Kolkata, Dec 30 (IANS) With Cyrus Mistry taking over as the new chairman of the Tata Group, West Bengal’s opposition CPI-M Sunday asked the Mamata Banerjee-led state government to initiate talks to resolve the Singur land impasse.
The land row at Singur has entangled the automaker in a bitter legal battle with the state government.
“She (Banerjee) was opposed to Ratan Tata (former Tata Group chairman), but now that Cyrus Mistry has taken charge, she can speak to him and resolve the matter,” Leader of Opposition Surjya Kanta Mishra said at a rally in Hooghly district.
Iconic corporate leader Ratan Tata Friday retired as the chairman of the Tata Group and Mistry, named his successor, is assuming the charge.
The relations between Banerjee and Ratan Tata had been bitter ever since the Trinamool Congress led an intense peasant agitation between 2006 and 2008 against the then Left Front government’s bid to acquire land in Hooghly district’s Singur for the proposed small car Nano project of Tata Motors.

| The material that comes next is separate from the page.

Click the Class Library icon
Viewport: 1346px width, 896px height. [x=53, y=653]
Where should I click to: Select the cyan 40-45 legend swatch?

The agitation forced the automobile giant to relocate the plant to Sanand in Gujarat and propelled the Trinamool to power in West Bengal, breaking the 35 years of the Left Front’s uninterrupted rule.
However, in an effort to build rapport with Mistry, state Industries Minister Partha Chatterjee congratulated him for his new job and expressed optimism about an amicable settlement of the Singur issue.
The Communist Party of India-Marxist (CPI-M) leader also accused the Banerjee government of “politicising the administration and the police”.
“There is a reward and punishment approach in the police now. The police officials who are efficient are punished and those who fail to perform their duties are rewarded,” Mishra said.